Exactly how many lines in this material contain the string "computer"? Reply with the number alone.

Data shown Block Start

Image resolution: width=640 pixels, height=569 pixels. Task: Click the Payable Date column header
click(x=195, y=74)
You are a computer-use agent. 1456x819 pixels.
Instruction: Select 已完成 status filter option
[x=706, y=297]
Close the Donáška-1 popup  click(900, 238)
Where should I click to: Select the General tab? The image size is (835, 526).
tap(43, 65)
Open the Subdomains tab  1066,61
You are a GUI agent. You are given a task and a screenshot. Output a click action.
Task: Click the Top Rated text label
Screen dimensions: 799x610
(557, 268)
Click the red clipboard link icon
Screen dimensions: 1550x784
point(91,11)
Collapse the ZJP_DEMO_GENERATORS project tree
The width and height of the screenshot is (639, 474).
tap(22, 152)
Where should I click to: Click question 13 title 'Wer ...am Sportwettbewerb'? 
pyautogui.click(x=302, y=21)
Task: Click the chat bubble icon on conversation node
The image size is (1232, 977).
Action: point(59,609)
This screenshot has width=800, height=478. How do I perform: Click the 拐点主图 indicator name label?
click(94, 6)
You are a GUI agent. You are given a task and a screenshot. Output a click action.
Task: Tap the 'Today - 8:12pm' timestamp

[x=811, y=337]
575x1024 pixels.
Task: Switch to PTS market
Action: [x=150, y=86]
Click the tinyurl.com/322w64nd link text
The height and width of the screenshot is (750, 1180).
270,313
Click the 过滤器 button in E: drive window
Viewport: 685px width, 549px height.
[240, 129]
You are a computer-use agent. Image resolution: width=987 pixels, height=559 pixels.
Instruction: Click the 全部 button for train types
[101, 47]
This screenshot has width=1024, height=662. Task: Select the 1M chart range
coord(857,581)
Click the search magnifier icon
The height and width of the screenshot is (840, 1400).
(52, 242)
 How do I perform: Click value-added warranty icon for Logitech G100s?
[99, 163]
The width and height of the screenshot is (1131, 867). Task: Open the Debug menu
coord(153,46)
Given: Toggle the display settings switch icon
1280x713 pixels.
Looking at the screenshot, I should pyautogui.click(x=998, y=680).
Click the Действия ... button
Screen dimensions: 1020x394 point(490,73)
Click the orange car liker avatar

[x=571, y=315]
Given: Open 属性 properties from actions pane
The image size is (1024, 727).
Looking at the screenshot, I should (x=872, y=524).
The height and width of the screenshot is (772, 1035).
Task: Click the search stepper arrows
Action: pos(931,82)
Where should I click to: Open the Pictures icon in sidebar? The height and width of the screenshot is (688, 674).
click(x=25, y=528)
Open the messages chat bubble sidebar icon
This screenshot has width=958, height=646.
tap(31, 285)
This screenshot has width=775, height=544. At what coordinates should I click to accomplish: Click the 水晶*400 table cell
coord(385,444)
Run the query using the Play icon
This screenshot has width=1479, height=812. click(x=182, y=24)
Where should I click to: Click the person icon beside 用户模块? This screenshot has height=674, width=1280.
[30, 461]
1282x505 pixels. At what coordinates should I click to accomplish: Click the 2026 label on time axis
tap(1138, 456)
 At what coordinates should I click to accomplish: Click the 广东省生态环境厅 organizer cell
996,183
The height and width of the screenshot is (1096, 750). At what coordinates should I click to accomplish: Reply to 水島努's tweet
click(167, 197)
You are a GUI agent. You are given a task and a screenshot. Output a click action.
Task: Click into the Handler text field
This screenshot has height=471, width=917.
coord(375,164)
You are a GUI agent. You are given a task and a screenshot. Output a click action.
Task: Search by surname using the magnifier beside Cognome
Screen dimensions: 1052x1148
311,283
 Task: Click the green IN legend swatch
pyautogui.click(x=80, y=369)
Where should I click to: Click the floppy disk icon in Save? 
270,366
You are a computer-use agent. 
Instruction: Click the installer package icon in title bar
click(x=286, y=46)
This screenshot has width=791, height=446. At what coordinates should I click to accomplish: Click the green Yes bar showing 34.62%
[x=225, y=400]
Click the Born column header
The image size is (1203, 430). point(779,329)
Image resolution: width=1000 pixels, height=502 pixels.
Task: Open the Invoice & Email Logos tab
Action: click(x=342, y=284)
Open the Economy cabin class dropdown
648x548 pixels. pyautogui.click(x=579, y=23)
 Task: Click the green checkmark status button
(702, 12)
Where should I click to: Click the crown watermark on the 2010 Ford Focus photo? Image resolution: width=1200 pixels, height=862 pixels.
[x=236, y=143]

Data shown Block End

Response below
3